======== EXERCISE TEXT ========

Fonash is co-founder of Solarity LLC, a company based at Penn State’s Innovation Park that’s less than a month away from completing a prototype for solar cells that have the efficiency of high-end cell without the high-end cost. The idea, says Fonash, is to design a solar cell that is easily mass produced, can withstand the elements, has a 30 or 40 percent conversion efficiency, all for a price that consumers can afford.

If anyone could produce such a thing, it would be Fonash. No Johnny-come-lately to the field of solar technology, his company’s patent portfolio goes back to the late 1990s, and his work with solar cells goes back even further. Fonash developed a computer code to analyze solar cells in the early 1980s and wrote a book about it called “Solar Cell Device Physics,” which is commonly referred to as the “bible of solar physics.” A revised edition is coming out next year that includes Fonash’s current solar cell research.

His company, Solarity, was founded in 2006 in preparation for a super-efficient, commercially viable solar cell. Currently, the company consists of Fonash, co-founder Doug Neidich, and three employees. He says they are very close to their goal.

“It’s based on a concept called lateral collection, a new approach that everyone around the world is exploring,” says Fonash. “It’s a very hot topic around the world, but I think we have a very unique intellectual property position. We thought of it first. Everyone is building them, but we’re very far ahead.”

Solarity recently received a $100,000 grant from Ben Franklin Technology Partners to develop solar cell prototypes; the company is now working out issues of material, production and manufacturing.

======== INFORMATION SHOWN ========

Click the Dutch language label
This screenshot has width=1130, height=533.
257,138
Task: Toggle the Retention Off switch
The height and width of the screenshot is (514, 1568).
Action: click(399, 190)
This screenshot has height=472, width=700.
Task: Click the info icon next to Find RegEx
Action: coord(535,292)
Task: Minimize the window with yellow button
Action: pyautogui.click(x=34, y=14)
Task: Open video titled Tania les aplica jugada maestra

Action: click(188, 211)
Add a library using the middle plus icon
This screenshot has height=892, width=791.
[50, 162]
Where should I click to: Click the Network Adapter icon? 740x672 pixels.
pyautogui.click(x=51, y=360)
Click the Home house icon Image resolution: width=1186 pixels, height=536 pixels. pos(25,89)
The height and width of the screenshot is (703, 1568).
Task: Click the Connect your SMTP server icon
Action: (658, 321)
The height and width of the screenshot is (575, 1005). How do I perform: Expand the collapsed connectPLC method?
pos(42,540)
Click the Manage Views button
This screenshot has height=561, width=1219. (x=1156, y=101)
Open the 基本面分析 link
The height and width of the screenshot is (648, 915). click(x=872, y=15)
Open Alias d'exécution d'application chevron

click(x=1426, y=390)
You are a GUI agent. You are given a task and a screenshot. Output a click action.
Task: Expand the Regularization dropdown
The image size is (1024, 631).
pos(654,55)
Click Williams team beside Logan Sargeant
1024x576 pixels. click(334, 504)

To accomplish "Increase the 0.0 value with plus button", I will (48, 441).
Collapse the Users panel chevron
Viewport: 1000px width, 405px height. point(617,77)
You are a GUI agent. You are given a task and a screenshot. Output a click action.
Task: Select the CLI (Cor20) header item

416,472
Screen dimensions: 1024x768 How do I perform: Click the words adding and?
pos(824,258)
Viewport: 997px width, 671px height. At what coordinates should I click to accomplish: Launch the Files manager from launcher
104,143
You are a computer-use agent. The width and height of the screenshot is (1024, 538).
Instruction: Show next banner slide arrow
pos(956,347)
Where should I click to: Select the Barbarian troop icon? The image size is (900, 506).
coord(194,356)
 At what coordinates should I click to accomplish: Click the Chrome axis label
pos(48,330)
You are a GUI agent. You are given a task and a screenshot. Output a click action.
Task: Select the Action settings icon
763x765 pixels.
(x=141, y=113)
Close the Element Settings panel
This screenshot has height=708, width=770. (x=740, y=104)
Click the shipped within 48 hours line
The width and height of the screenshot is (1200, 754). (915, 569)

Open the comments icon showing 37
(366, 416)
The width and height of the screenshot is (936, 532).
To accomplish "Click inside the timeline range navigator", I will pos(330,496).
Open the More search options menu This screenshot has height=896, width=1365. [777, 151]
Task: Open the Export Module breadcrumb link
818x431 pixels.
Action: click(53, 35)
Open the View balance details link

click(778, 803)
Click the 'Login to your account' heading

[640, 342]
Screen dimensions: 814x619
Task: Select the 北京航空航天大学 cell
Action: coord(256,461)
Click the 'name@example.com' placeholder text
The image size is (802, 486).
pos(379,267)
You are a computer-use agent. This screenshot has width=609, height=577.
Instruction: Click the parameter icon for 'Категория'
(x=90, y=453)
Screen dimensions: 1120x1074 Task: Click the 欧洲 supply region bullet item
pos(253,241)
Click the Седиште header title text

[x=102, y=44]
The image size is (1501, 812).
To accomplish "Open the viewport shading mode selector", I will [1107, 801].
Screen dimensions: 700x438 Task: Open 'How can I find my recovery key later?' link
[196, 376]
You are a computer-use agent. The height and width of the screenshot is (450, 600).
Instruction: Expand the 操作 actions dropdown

========

▸ WORK TO BE COMPLETED: In the solar cell text, turn the paragraph that starts "Fonash is co-founder of Solarity LLC" into a short bulleted list of its main facts.

▸ SOLUTION TO THE EXERCISE:
- Fonash co-founded Solarity LLC, which is based at Penn State's Innovation Park.
- The company is less than a month from completing a prototype solar cell with the efficiency of a high-end cell but without the high-end cost.
- Fonash says the goal is a cell that:
  - is easily mass produced
  - can withstand the elements
  - has a 30 or 40 percent conversion efficiency
  - is priced so consumers can afford it